# Extract
"""

If they said my time was up and took me to the great gig in the sky, I’d be insisting that Bo Ningen come with me to sonic heaven… Mind blowingly phenomenal…
This style of psychodelic nu-psyche acid-punk music is very much in now, and long may it continue… Bo Ningen take it to another subsonic level – ‘Good evening, we are Bo Ningen, Let’s Go Fuckin’ Mental..!… (They didn’t really say that, but they did..!)
Singer / bassist Taigen Kawabe is sporting a lovely long dress and more hair than an afternoon at a Timotei advert casting studio. You do double take for a second or two, ‘Is he or isn’t she?’ He is. And he is also the focal point, gurning, shrieking, mime artistry and one note bass playing; but by fuck can he play that one note!
Taigen is flanked by Yuki Tsujii (guitar) and Kohhei Matsuda (guitar) who spend the hour charging down the back alleys of psychedelic sounds that most of us can only dream of producing…
All this is backed by Monchan Monna, who batters the drums and really came to the fore in the final and relentless song. It had to be fifteen, maybe twenty minutes long, a huge beast of a number, pulsing and throbbing at a frightening pace, dragging you screaming through space and time. This is not a space and time you’d be familiar with, this is a fucked up space and time where you meet yourself coming the other way in animal form. I’d get married just to have these play the wedding… Or die (it’s the same thing ha ha!)
Before that and ending in similar psyche fashion were Wrexham’s Baron La Croix whose final minutes I caught as they cruised through the chords to please a huge crowd. So big I couldn’t get near enough to grab a decent pic. Thanks to Andy Garside for taking the one above.
Talking of whom, Andy was caught behind the bass and moustache of Mechanical Owl earlier this afternoon.
Now; remember the disappointment you had when you initially heard the Stone Roses second album? I couldn’t play it for weeks when it came out, then someone suggested I listened to it on it’s own merits, and dismiss what came before it. I now love that album.
Naively, I was excited to see both Mechanical Owl (above) and Zefur Wolves (below) on the basis of their recent and absolutely stunningly outstanding albums, both released this year.
Neil you fool! Both those albums (‘Winter Songs’ and ‘Zefur Wolves’) are dripping in pure production. A production most bands will never get anywhere near when they plonk their tracks down onto tape; and for many there’s no need for it. These two bands however made a rod for my own back with such exquisite releases.
So yeah, I was initially disappointed when I saw the opening songs by both Zefur Wolves and Mechanical Owl. I soon came to my senses and slapped my ruddy cheeks and enjoyed the bare, stripped down versions of the material; cool vibes being played in a cool atmosphere by ultra cool musicians.

"""

# Data block
"""

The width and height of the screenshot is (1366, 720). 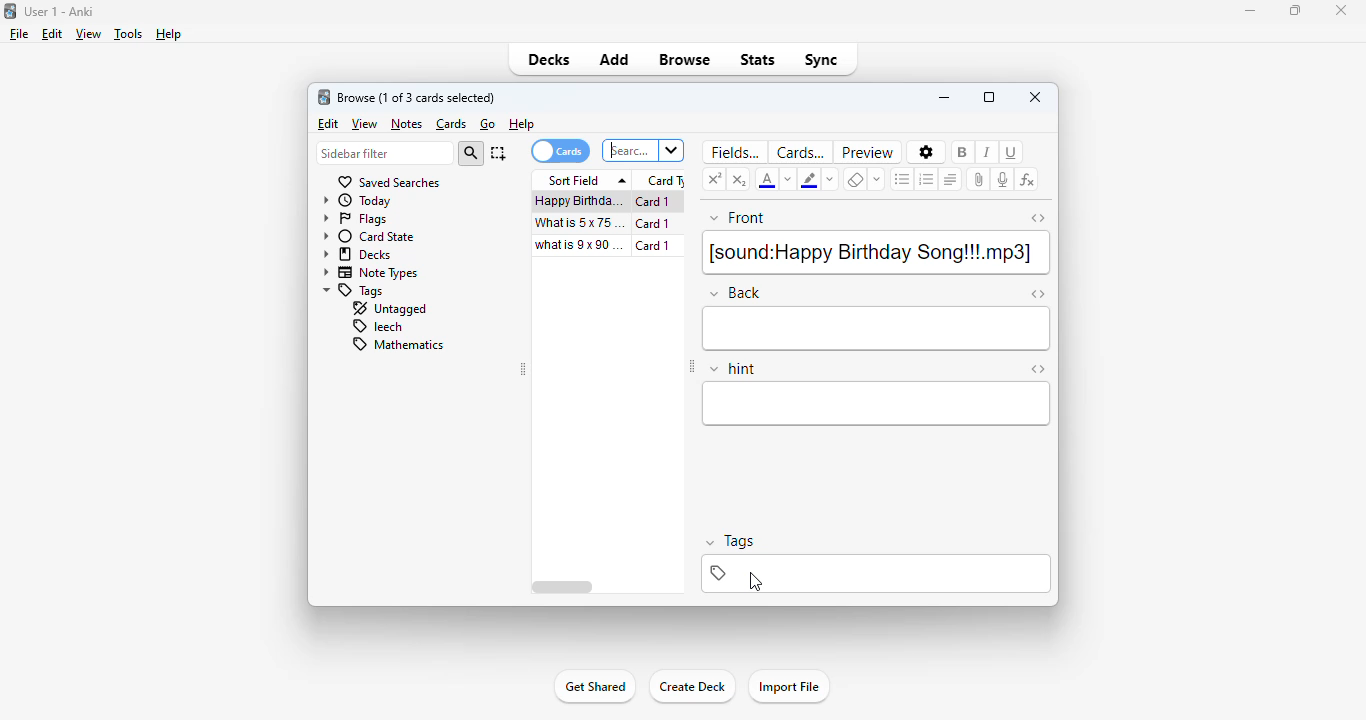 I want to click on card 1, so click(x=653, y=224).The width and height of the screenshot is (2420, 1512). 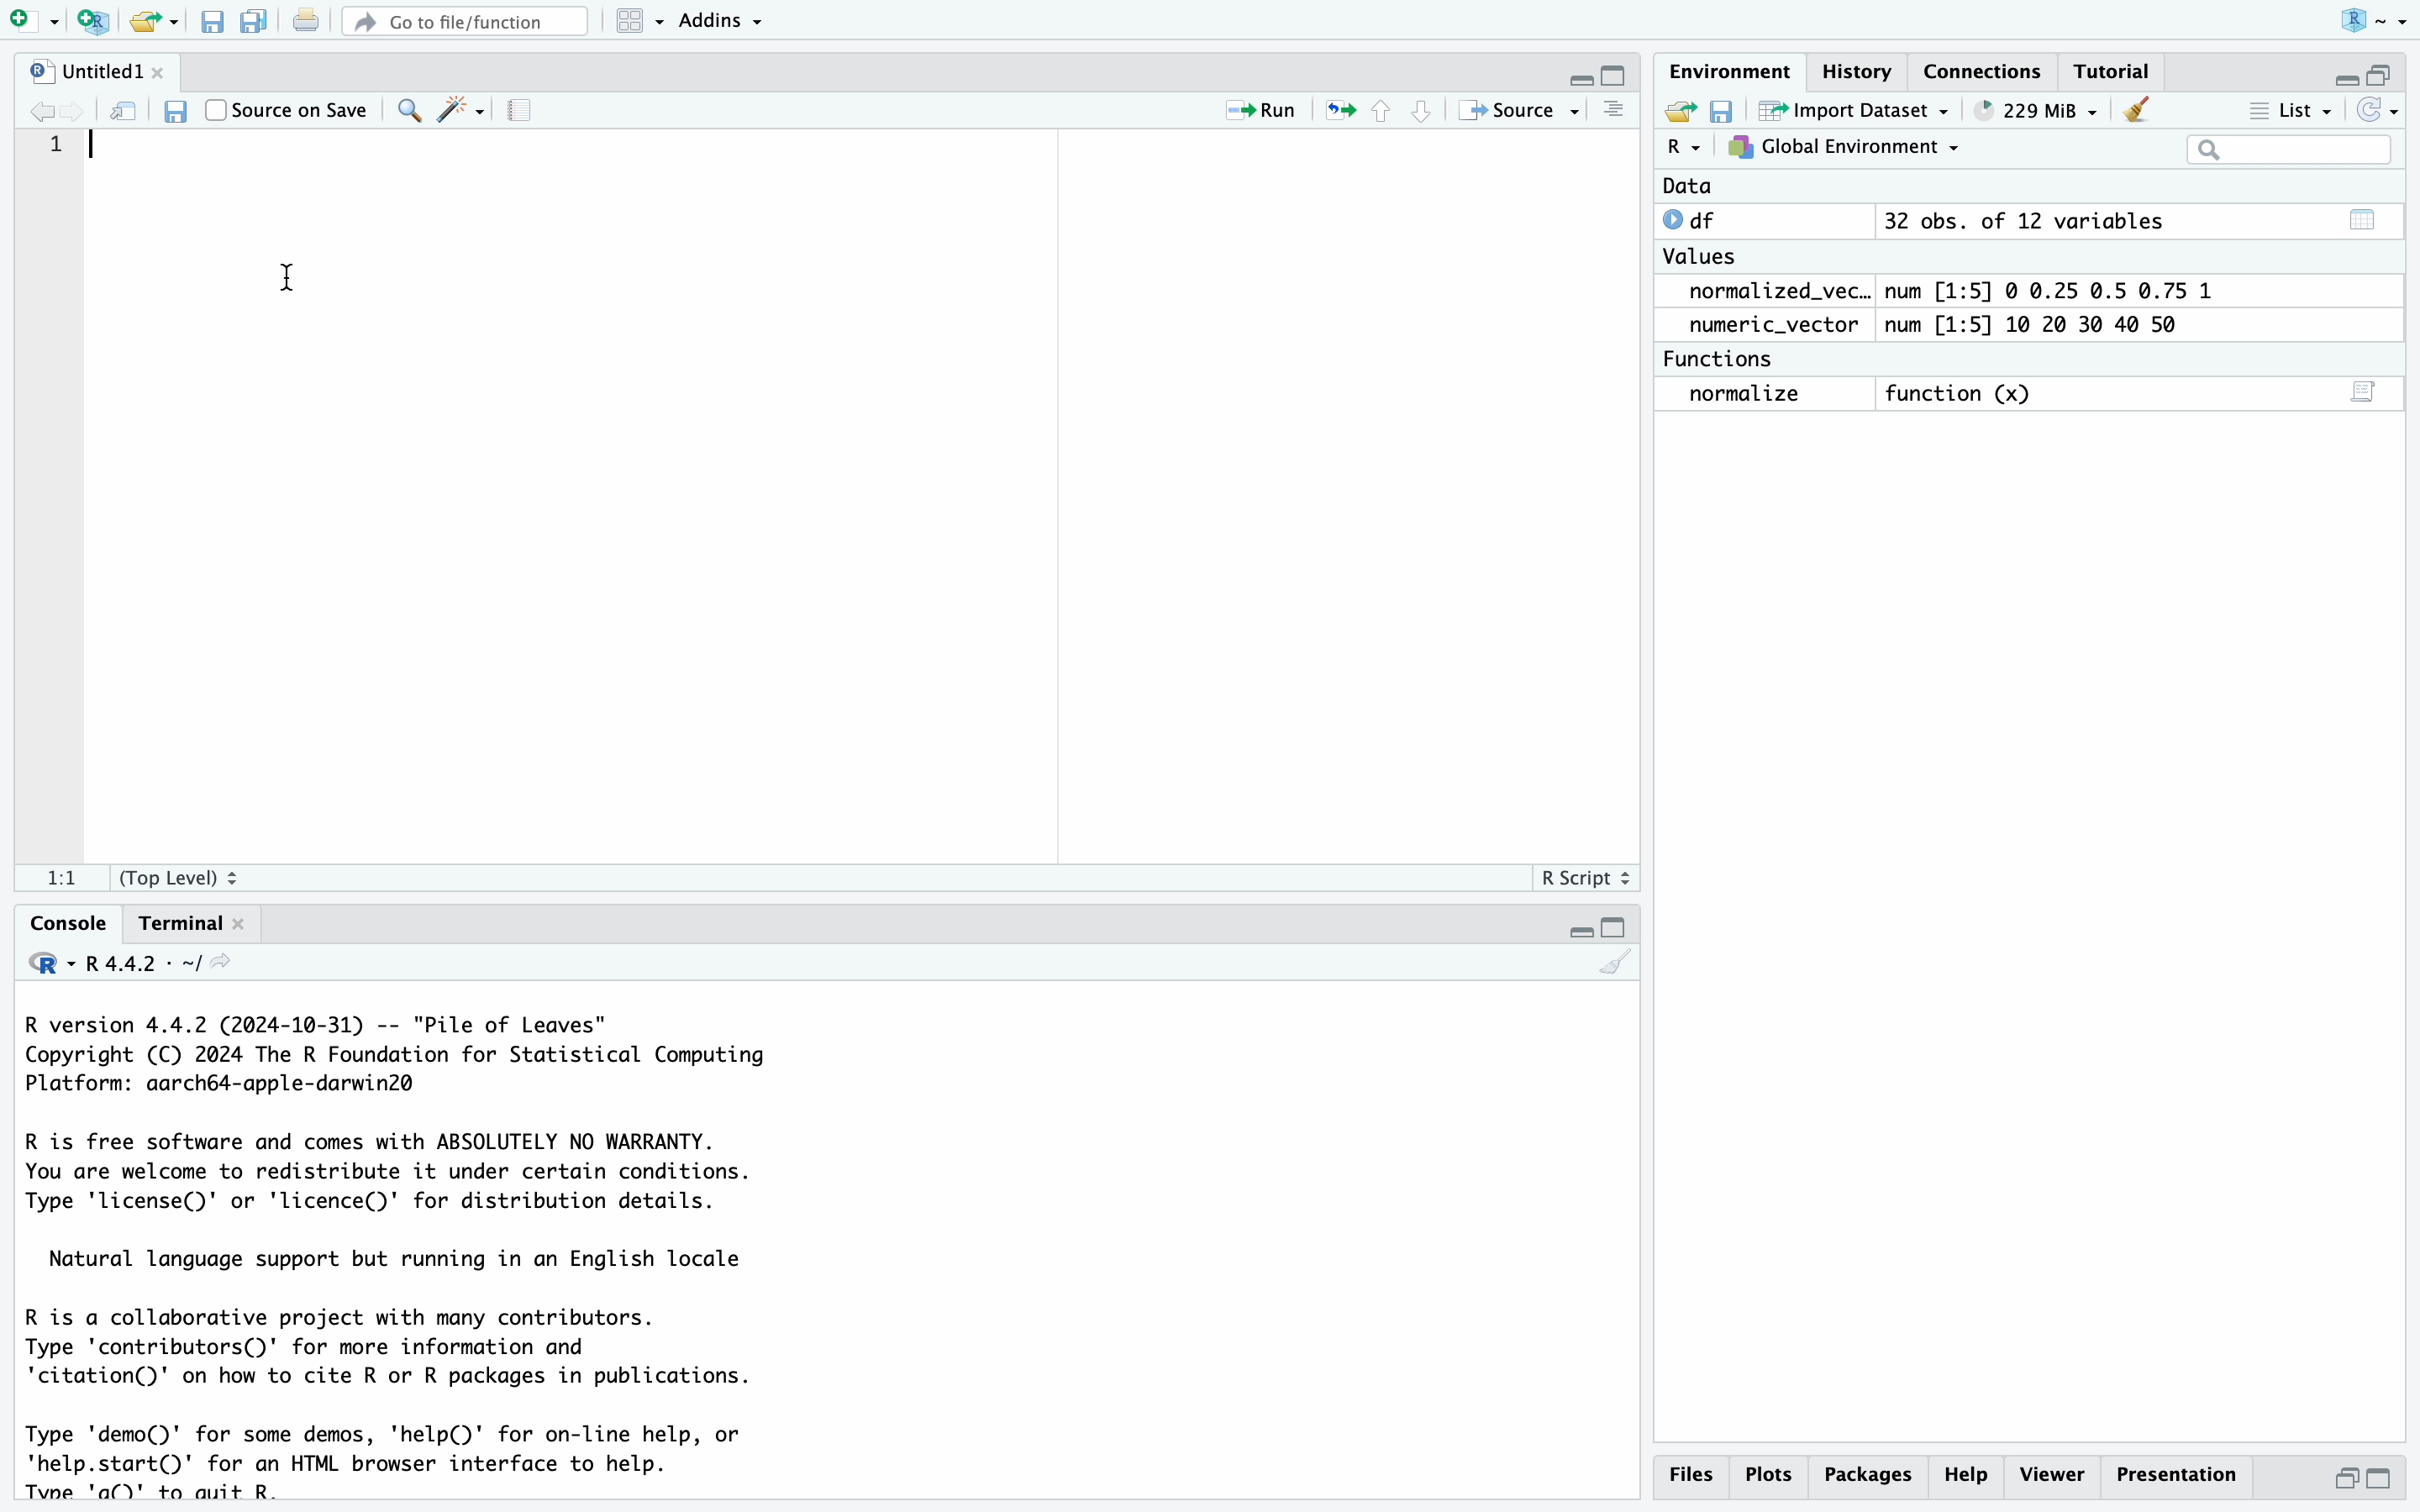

"""

# Required actions
[1] Answer these from the gig review:
(a) Which two guitarists flank Taigen Kawabe?
(b) What town are Baron La Croix from?
(c) Who took the photo of Baron La Croix?
[2] Write out the passage of the gig review starting with "Talking of whom, Andy" and going on through "released this year.".

# Final results
[1]
(a) Yuki Tsujii and Kohhei Matsuda
(b) Wrexham
(c) Andy Garside

[2]
Talking of whom, Andy was caught behind the bass and moustache of Mechanical Owl earlier this afternoon.
Now; remember the disappointment you had when you initially heard the Stone Roses second album? I couldn’t play it for weeks when it came out, then someone suggested I listened to it on it’s own merits, and dismiss what came before it. I now love that album.
Naively, I was excited to see both Mechanical Owl (above) and Zefur Wolves (below) on the basis of their recent and absolutely stunningly outstanding albums, both released this year.